ASSIGNED TASK: Return every line in the entries below where the word "item" shows up.

_____

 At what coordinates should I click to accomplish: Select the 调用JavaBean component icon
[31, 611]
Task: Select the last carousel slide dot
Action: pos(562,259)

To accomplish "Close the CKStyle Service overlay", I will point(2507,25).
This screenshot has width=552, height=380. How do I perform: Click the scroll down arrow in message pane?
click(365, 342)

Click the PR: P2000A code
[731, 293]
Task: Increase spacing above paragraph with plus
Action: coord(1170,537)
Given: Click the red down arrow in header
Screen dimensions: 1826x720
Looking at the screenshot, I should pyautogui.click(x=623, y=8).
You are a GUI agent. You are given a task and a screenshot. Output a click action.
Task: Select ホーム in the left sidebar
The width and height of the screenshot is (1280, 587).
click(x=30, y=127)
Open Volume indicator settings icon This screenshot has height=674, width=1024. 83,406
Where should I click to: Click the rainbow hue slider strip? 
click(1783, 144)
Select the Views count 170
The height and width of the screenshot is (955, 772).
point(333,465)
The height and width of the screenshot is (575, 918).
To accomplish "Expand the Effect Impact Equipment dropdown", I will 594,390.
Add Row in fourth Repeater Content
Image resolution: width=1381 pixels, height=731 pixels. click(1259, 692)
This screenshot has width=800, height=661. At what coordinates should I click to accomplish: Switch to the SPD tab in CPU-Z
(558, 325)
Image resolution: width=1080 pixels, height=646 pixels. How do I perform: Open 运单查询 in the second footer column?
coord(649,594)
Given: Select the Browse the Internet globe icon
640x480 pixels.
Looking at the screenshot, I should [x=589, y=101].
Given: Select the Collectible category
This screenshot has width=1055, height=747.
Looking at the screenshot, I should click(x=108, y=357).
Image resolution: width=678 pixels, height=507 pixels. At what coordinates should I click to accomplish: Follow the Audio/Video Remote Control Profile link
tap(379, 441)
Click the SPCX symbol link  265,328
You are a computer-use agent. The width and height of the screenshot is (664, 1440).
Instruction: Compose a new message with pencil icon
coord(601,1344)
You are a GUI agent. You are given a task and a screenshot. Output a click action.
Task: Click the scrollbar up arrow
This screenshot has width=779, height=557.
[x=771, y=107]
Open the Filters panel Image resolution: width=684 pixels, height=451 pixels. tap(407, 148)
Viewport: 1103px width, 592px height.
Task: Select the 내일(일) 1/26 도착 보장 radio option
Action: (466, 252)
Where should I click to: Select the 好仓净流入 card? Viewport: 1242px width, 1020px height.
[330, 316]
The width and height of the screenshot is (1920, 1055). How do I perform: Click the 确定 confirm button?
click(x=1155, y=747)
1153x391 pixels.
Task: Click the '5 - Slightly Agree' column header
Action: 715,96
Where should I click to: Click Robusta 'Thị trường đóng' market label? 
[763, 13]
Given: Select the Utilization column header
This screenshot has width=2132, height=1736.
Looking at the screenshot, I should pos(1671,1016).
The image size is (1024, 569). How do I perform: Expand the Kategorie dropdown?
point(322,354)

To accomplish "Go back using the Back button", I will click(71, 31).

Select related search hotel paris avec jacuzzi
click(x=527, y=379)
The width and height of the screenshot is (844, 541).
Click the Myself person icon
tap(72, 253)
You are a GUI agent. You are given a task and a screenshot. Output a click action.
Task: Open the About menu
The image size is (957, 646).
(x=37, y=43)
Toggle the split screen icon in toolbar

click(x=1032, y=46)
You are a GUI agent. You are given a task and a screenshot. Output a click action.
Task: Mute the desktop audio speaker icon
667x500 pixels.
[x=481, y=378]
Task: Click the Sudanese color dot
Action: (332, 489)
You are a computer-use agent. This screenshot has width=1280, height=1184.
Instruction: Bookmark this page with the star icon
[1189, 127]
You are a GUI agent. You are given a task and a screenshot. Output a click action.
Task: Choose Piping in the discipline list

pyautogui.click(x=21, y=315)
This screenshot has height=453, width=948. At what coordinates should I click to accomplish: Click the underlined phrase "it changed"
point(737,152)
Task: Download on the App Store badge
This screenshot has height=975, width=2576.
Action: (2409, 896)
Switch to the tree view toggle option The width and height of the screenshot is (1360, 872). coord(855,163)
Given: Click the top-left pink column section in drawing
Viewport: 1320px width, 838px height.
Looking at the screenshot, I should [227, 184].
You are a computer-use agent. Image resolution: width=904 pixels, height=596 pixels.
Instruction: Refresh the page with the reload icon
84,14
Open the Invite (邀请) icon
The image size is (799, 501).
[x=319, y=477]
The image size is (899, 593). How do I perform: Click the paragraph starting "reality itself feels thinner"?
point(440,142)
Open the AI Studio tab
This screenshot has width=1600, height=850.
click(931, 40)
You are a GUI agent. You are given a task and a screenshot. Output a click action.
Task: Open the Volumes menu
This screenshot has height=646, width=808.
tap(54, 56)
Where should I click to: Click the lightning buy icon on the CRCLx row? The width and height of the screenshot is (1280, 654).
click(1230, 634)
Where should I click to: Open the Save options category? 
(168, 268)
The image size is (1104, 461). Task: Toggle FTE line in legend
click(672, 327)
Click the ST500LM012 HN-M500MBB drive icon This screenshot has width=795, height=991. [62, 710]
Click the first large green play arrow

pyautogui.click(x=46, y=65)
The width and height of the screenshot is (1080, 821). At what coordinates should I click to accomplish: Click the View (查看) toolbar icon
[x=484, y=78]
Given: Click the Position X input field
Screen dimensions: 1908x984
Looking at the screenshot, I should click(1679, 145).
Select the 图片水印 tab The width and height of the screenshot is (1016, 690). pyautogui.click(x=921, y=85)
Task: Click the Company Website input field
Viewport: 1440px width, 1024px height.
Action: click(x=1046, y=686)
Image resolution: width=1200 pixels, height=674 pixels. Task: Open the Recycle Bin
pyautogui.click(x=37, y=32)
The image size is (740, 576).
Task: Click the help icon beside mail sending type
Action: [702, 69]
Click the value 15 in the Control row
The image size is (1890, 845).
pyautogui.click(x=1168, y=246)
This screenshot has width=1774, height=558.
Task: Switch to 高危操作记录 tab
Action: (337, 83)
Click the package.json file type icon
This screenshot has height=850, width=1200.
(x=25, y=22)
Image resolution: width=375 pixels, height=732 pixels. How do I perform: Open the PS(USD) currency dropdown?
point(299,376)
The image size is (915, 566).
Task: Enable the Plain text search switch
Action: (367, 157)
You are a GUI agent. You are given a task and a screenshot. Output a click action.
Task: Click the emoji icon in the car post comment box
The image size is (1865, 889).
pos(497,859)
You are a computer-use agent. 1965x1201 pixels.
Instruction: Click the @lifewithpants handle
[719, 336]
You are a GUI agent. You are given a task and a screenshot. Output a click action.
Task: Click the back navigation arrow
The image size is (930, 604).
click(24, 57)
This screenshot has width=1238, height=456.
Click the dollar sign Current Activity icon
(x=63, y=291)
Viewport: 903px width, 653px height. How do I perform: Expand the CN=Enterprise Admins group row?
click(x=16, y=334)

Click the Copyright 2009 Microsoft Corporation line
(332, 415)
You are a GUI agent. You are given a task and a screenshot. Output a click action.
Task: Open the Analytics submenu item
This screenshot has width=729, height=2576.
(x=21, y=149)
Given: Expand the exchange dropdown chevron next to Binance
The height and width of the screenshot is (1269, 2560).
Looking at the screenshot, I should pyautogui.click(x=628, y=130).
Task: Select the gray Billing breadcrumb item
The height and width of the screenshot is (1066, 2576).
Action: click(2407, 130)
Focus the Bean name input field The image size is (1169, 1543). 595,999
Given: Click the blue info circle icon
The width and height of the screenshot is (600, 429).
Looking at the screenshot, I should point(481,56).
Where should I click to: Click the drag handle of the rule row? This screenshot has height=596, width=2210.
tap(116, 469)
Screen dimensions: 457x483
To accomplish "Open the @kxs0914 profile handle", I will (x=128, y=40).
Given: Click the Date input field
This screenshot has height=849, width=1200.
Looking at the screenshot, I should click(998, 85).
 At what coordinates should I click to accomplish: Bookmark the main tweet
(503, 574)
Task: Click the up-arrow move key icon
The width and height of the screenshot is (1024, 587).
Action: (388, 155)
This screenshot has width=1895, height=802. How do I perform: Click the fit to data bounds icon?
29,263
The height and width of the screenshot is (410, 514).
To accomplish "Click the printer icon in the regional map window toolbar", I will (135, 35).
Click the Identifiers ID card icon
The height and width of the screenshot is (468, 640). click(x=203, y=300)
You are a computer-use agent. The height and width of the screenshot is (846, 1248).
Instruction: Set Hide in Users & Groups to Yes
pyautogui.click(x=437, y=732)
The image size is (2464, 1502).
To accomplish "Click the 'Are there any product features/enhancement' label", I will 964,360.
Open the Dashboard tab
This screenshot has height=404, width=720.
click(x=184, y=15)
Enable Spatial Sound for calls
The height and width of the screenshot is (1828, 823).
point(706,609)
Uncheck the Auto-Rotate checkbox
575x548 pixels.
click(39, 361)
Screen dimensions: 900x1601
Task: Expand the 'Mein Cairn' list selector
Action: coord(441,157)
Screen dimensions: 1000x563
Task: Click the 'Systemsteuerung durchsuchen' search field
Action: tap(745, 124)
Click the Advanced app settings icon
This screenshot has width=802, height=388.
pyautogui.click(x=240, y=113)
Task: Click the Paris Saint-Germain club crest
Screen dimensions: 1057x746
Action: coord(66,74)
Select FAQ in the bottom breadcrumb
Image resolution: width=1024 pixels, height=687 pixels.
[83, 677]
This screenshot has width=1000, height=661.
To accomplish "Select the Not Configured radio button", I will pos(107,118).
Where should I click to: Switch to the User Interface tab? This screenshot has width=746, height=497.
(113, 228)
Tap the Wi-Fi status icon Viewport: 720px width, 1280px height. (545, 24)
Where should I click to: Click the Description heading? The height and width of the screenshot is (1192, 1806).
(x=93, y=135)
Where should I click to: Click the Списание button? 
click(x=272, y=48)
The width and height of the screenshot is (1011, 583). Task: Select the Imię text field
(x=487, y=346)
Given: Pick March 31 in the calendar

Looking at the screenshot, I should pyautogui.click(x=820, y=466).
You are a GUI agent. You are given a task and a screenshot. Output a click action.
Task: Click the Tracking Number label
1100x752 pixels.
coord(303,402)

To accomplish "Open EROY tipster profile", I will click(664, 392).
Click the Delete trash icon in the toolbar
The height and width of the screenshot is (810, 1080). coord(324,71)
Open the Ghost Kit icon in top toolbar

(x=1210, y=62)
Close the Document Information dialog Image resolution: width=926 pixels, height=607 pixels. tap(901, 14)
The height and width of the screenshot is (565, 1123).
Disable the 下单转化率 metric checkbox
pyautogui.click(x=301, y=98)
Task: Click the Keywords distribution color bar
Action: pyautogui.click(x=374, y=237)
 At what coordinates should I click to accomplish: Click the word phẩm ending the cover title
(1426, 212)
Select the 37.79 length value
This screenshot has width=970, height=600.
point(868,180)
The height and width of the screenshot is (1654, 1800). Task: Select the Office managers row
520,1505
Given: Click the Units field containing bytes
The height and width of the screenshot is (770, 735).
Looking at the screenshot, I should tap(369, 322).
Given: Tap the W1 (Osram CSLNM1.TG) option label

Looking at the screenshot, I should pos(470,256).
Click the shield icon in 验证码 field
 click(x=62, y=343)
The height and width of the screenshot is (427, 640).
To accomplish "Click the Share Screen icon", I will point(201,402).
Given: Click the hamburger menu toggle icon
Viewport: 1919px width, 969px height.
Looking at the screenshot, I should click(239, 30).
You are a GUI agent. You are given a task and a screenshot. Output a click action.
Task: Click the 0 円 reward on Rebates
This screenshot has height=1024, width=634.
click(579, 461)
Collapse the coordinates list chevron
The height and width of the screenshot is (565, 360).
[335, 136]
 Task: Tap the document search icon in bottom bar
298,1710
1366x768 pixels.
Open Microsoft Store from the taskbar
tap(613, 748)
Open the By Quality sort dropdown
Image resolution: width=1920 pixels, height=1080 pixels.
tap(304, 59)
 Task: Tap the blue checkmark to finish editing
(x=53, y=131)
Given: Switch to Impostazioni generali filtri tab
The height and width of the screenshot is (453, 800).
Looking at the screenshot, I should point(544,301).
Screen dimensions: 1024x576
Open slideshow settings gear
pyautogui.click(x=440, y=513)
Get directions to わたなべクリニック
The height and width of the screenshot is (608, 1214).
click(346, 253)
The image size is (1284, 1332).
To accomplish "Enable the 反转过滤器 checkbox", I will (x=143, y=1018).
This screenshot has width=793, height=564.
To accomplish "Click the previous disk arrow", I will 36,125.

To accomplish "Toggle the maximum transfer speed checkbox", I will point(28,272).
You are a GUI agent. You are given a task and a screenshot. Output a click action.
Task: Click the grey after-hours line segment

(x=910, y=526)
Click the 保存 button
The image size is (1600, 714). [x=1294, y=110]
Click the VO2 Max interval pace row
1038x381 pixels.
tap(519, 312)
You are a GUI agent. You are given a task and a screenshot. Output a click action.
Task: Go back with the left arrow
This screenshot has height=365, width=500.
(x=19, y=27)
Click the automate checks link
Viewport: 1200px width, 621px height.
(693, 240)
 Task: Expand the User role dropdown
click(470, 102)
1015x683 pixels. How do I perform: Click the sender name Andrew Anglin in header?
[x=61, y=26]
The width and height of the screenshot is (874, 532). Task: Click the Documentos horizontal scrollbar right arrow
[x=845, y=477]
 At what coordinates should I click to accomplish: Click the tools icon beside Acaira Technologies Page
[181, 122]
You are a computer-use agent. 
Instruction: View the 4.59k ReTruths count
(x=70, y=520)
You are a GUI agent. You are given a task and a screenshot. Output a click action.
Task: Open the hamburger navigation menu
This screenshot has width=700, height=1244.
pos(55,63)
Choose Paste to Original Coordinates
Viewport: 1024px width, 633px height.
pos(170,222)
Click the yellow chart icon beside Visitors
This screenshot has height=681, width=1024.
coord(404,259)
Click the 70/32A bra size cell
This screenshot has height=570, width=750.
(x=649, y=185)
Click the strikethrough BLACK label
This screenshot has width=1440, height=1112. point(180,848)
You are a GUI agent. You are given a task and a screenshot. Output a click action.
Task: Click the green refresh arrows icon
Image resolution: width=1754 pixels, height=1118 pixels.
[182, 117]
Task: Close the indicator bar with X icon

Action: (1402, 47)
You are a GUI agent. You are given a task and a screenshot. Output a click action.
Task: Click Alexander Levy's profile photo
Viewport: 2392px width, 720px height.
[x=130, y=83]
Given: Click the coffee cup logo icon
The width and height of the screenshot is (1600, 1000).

_____

EXPECTED OUTPUT:
Task: Open the Analytics submenu item
Task: Select the gray Billing breadcrumb item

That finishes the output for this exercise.